La respuesta no se hizo esperar (llegó el 8 de noviembre), pero era de carácter meramente informativo y no vinculante; tampoco entraba a valorar los casos concretos expuestos, “ya que además de exceder el ámbito de competencias de esta Subdirección General, se carece de elementos de juicio suficientes…”
 
El texto, firmado por el subdirector general adjunto, Juan Ignacio Gómez Mendiguchía, se limitaba a indicar mediante los correspondientes preceptos legales que “… se considerará trabajador por cuenta propia o autónomo (…) a la persona física que desempeñe una actividad de manera personal, habitual y directa, por cuenta propia y fuera del ámbito de dirección y organización de otra persona…”
 
Y también que la instancia ante la que reclamar o denunciar una posible irregularidad era la Inspección de Trabajo y Seguridad Social, a través de cualquiera de estas dos vías: A) El buzón contra el fraude laboral. (Se trata de una comunicación anónima.) Y B) La denuncia propiamente dicha, en la que hay que hacer constar “los datos de identificación personal del denunciante y su firma, los hechos presuntamente constitutivos de infracción, la fecha y lugar de acaecimiento, la identificación de los presuntamente responsables y demás circunstancias relevantes…” Esta denuncia se puede hacer por tres vías: telemática, postal y presencial.
 
Un dictamen más explícito

Sin embargo, la propia Subdirección General de Trabajo Autónomo se había mojado el 15 de julio de 2013, ante una consulta parecida: “…en un supuesto como el descrito resultaría difícil la consideración como trabajador autónomo, ya que no detenta los requisitos básicos necesarios para su inclusión como trabajador por cuenta propia o autónomo conforme a la normativa de referencia.”
 
“En el caso de que se demostrase la condición de asalariado o trabajador por cuenta ajena, de un trabajador autónomo, podría dar lugar a las correspondientes infracciones administrativas del orden social, a propuesta de la Inspección de Trabajo y Seguridad Social competente por razón del territorio”.
 
El Supremo también se pronuncia

Pero hay más.
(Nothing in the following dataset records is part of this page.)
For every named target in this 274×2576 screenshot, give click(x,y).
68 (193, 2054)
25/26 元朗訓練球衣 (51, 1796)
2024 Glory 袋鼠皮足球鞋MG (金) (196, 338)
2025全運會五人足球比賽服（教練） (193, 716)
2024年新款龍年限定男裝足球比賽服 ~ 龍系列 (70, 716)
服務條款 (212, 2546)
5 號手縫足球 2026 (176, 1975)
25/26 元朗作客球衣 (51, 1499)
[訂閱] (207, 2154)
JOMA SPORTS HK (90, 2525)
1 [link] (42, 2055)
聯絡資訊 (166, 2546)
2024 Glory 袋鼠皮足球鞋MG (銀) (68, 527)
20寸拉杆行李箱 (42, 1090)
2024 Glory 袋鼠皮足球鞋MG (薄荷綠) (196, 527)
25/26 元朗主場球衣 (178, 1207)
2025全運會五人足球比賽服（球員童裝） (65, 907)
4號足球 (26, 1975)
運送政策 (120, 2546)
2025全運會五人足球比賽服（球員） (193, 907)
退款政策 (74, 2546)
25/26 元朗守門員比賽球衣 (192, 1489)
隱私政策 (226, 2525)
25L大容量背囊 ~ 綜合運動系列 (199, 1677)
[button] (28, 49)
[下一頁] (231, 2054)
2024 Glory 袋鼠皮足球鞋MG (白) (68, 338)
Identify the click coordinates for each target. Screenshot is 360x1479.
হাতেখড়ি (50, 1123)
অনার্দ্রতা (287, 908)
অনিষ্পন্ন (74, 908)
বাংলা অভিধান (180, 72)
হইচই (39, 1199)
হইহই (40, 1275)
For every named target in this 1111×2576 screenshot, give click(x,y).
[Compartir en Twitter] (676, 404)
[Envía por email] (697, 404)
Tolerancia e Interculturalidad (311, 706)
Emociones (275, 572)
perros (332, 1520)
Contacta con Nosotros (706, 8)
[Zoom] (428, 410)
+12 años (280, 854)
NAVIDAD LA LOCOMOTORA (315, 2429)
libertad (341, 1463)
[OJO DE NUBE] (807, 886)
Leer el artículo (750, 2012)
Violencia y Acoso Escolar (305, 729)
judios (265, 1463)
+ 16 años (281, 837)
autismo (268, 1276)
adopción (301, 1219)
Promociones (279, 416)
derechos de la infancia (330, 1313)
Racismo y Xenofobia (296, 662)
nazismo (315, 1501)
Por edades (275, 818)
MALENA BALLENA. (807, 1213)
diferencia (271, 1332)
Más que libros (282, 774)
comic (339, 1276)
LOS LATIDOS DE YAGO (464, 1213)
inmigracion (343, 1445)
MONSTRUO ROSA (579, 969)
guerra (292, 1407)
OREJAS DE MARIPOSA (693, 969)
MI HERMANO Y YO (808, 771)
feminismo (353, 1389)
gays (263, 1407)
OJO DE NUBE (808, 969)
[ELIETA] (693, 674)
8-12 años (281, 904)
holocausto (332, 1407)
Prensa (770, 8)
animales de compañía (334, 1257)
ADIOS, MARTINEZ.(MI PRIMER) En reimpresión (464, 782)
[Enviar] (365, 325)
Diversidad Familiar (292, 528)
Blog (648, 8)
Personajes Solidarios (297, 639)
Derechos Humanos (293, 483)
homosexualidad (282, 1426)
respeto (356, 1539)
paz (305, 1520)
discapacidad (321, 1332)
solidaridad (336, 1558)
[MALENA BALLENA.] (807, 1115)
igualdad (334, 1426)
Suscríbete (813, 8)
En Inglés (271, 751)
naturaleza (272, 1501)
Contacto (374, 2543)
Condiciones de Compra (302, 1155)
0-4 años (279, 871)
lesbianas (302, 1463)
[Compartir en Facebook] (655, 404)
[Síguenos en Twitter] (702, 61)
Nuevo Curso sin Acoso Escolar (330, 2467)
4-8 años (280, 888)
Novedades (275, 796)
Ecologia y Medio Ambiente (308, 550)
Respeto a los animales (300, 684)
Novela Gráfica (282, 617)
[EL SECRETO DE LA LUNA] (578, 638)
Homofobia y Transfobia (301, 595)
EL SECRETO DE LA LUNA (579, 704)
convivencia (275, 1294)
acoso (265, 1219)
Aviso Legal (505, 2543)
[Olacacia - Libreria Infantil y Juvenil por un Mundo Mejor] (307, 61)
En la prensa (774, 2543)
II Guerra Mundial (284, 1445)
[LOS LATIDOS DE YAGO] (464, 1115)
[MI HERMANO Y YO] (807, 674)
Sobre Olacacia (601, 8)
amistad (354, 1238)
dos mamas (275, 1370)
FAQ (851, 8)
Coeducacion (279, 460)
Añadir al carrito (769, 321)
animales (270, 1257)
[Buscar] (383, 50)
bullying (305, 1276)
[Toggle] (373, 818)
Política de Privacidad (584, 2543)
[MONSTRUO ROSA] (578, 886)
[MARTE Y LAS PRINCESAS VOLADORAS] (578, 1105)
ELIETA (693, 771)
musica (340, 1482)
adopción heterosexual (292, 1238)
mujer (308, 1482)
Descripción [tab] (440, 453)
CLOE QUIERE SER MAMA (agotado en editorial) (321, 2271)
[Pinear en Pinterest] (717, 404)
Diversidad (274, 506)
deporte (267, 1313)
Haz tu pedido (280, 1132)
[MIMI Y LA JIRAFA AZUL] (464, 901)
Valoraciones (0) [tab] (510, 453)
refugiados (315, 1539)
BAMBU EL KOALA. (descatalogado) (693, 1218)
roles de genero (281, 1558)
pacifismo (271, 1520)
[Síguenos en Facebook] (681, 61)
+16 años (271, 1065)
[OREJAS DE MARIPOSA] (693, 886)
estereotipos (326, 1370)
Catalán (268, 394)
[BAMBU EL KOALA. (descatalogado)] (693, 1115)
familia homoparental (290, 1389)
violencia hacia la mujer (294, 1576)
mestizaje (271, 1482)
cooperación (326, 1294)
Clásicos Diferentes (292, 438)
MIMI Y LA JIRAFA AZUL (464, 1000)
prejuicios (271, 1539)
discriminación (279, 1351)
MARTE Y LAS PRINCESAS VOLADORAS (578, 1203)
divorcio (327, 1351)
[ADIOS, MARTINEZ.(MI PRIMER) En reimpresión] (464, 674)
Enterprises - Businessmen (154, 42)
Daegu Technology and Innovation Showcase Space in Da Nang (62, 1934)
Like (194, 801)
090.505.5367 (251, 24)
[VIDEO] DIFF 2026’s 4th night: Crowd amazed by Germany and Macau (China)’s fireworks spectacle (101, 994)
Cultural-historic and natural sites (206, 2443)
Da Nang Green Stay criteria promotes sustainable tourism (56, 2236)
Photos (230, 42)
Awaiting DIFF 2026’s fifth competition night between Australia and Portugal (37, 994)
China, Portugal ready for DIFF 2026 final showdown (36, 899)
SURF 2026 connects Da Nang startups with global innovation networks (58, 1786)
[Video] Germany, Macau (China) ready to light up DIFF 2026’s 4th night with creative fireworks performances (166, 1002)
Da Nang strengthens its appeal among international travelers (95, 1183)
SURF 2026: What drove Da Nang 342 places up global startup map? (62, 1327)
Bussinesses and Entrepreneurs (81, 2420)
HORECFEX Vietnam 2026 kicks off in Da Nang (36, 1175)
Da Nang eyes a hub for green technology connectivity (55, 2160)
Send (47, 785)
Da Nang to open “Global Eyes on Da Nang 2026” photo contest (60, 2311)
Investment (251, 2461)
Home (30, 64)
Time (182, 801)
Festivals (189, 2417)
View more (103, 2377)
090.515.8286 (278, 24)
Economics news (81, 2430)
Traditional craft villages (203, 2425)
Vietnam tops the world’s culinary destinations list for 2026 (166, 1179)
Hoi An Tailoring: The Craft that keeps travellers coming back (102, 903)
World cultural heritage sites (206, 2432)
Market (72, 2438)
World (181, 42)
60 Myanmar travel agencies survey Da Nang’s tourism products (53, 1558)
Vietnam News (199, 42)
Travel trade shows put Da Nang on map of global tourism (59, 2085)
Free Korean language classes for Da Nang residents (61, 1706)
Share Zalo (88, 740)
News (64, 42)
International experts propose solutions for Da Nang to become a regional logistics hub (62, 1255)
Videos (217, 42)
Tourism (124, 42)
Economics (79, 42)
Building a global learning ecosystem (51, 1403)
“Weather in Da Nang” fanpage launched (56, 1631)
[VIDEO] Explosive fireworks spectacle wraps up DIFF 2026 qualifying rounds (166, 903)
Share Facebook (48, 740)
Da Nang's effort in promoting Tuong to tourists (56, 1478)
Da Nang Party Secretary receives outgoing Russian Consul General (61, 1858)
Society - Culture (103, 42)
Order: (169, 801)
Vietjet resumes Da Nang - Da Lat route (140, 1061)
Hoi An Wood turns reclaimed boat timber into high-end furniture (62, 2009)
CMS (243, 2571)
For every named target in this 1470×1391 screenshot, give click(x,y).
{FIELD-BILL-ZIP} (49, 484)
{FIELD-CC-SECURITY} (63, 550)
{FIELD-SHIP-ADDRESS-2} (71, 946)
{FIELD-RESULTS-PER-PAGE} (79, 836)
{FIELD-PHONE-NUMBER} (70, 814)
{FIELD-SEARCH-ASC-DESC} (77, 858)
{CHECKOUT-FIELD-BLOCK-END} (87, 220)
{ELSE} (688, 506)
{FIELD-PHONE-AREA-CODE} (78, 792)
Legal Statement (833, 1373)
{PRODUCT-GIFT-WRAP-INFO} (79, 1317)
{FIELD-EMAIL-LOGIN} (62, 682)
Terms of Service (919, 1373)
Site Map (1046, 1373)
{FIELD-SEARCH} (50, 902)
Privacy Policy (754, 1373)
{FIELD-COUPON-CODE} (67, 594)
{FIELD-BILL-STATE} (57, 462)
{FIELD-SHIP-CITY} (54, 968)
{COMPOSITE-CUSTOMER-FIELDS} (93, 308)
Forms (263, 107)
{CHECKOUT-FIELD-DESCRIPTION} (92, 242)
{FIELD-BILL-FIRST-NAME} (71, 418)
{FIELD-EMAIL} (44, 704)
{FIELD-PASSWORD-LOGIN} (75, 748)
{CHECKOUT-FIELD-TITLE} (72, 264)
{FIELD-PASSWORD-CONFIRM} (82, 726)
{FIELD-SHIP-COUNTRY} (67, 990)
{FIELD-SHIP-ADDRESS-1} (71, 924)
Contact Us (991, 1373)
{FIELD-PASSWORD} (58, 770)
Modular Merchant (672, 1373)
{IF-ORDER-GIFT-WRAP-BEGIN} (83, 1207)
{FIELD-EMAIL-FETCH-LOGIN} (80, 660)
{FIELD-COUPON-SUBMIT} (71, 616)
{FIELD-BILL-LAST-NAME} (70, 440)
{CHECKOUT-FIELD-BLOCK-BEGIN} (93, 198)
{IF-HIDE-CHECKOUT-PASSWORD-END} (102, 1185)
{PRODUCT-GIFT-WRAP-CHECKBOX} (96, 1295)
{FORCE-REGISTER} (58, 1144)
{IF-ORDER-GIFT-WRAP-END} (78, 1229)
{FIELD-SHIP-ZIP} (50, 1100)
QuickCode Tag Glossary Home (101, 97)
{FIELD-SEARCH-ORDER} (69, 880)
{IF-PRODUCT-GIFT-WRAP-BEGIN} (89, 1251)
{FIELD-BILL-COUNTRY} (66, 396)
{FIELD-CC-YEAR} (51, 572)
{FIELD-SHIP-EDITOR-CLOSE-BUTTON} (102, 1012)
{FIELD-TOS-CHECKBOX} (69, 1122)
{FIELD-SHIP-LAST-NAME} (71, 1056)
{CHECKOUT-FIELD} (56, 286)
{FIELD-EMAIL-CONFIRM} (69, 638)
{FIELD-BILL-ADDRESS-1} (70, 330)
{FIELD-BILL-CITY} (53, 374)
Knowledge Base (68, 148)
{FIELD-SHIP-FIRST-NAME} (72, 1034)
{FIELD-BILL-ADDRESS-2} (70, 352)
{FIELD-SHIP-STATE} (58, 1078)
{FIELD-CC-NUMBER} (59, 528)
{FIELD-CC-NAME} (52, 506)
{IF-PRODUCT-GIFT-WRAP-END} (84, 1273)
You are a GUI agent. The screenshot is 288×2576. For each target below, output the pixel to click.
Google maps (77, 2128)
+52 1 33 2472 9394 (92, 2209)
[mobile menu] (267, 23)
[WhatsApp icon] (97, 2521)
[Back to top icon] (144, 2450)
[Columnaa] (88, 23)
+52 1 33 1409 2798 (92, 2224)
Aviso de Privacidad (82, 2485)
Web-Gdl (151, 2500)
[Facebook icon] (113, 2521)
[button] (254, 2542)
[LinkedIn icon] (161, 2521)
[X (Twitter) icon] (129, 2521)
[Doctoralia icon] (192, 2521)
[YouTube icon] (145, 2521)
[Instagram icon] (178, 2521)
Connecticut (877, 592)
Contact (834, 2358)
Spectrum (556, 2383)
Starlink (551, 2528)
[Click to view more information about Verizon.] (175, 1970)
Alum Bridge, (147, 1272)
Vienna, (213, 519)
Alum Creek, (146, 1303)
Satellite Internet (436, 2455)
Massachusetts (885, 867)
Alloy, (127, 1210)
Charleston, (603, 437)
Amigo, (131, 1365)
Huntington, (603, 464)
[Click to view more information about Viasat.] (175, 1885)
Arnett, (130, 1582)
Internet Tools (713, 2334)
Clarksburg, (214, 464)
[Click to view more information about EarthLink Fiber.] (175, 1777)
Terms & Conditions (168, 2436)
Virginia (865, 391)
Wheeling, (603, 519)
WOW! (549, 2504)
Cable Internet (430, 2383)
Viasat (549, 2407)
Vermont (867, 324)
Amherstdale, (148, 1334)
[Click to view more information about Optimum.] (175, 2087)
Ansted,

Una sentencia del Tribunal Supremo, de 21 de enero de 1997, resolvía el caso de dos profesores autónomos contratados por una autoescuela para impartir clases prácticas, y establecía que la relación existente entre los profesores autónomos y la autoescuela era una relación laboral, y no mercantil, ya que (citamos textualmente) “… no hay que olvidar que las clases prácticas de conducción, son y forman parte del cometido propio de la autoescuela, y por tanto se prestan en el ámbito de su organización, y bajo su dependencia que es lo trascendente, como lo prueba además el que los profesores de clases prácticas han de acudir, el día de los exámenes, con los examinandos bajo el patrocinio de la propia escuela y bajo su dependencia…”
 
Lo que se resolvía en este juicio era la conformidad de unas multas que la Seguridad Social había impuesto a una autoescuela por la contratación mercantil de dos profesores de prácticas, ya que la Inspección de Trabajo actuante consideró que tales profesores mantenían una relación de carácter laboral, y no mercantil como habían firmado, razón por la que se sancionó a la autoescuela por la falta de alta y de cotización en el Régimen General de la Seguridad Social de dichos profesores.